Here's a look at how it has affected the region and what it portends for the near future:
Florida is in the midst of a prolonged drought. And with record low rainfall totals across the state, wildfire experts expect a very busy season. At least as bad as last year's season when 5,136 fires burned nearly 300,000 acres of state and federal land.
"We're right on the verge," said Ronda Sutphen, a wildfire mitigation coordinator with the Florida Forest Service. "If we don't get any rain, we could potentially have some large fires."
Among the biggest concerns are dried lake beds and swamps that can catch on fire and quickly become difficult to combat.
Although wildfires can start any time of year, the greatest potential is in the spring, usually the driest part of the year.
"Typically we get a little rain," Sutphen said. "We haven't gotten that."
Despite a couple of close calls, farmers have avoided any major strawberry crop loses.
Unseasonable warmth, bringing an average temperature of 65.4 degrees at Tampa International Airport, has led to bumper crops — so much so that it's driven down the price farmers can get at the market.
Joe Gude, owner of Brandon Farms, says the low price is going to make it tough to turn much of a profit.
"So far, the outlook doesn't look that great," he said. "It looks pretty bleak."
The big positive: the quality of the berries.
"It's been about as good straight through as I can remember," said Jim Meeks, owner of Parkesdale Farm Market in Plant City, who sells strawberries in addition to citrus and vegetables. "They're big, and they're sweet. The berries are really pretty."

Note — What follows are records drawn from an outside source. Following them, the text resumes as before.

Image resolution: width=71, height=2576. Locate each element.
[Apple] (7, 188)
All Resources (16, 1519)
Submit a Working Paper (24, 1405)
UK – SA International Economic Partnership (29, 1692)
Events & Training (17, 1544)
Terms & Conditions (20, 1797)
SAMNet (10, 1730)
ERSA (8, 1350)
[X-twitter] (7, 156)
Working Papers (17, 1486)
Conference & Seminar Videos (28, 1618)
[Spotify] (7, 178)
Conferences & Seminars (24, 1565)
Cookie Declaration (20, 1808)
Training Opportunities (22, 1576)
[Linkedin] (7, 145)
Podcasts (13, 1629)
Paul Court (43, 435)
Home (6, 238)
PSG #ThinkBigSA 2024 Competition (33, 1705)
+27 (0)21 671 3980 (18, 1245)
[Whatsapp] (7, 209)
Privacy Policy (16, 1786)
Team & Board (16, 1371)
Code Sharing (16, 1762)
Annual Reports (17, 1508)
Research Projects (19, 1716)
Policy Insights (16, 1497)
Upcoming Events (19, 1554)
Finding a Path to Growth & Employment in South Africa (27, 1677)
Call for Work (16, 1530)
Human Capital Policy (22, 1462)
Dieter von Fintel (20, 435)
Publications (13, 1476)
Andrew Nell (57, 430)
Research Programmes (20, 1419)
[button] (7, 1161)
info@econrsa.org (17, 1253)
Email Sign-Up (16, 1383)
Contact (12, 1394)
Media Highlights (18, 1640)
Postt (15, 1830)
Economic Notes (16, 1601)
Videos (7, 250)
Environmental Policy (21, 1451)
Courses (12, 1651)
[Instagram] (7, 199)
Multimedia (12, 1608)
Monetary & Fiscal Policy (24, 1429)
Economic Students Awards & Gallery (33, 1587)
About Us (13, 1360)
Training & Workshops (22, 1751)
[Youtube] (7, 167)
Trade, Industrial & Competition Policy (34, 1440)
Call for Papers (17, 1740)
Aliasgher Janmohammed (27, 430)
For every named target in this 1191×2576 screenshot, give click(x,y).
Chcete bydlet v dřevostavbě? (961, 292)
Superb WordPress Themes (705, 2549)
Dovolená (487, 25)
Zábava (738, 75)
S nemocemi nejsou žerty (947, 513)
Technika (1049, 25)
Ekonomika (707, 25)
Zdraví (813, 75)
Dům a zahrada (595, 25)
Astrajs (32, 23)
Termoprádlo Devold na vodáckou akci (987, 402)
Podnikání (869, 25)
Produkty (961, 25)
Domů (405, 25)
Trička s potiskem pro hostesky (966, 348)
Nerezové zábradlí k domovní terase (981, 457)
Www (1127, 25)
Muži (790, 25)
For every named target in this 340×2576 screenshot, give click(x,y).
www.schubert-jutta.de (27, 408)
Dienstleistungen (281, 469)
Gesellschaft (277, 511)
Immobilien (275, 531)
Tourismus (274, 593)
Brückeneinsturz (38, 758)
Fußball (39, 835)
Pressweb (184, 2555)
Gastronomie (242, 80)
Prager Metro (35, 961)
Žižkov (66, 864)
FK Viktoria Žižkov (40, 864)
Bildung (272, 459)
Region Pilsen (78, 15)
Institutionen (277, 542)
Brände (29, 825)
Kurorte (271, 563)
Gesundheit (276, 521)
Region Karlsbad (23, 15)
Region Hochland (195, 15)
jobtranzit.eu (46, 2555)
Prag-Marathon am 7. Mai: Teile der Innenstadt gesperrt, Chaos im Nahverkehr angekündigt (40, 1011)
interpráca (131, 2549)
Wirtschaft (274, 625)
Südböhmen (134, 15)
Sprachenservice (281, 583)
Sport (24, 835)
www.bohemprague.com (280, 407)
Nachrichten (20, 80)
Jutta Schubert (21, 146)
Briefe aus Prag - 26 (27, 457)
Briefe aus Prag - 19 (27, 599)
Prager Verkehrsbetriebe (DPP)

He said any negative he's had from lower prices at the market has mostly been made up by the larger volume.
"I think in the long run, this will be a better year for farmers than last year," he said. "Farmers have a certain amount of pride. They are really proud of what they are growing this year."
Bugs loving this, too
County mosquito control officials all over the Tampa Bay area have found themselves sending out spray trucks much earlier than normal this year. Last year in Hillsborough County, the first truck was sent out to spray for mosquitoes on Feb. 22. This year, two trucks had to go out in January.
"It is very, very unusual to send out spray trucks this early," said Hillsborough County's mosquito control manager Carlos Fernandes. "The cold front didn't last long enough to reduce populations."
This means a potentially bigger problem during the summer months, when mosquitoes are already a pain.
Another threat that could worsen after a warm winter are both European and African honeybees, said Jonathan Simkins, a University of Florida entomologist who works for Insect IQ. The pest control company has already seen killer bee swarms in South Florida, which means queens are splitting off from the hive and starting new bee colonies, increasing bee populations.
"Generally, we don't start seeing that until the middle of March," Simkins said.
Same goes for fire ants, cockroaches, termites and those pesky lovebugs. Practically all insects, Simkins said, will be thriving much earlier and longer after a warm winter.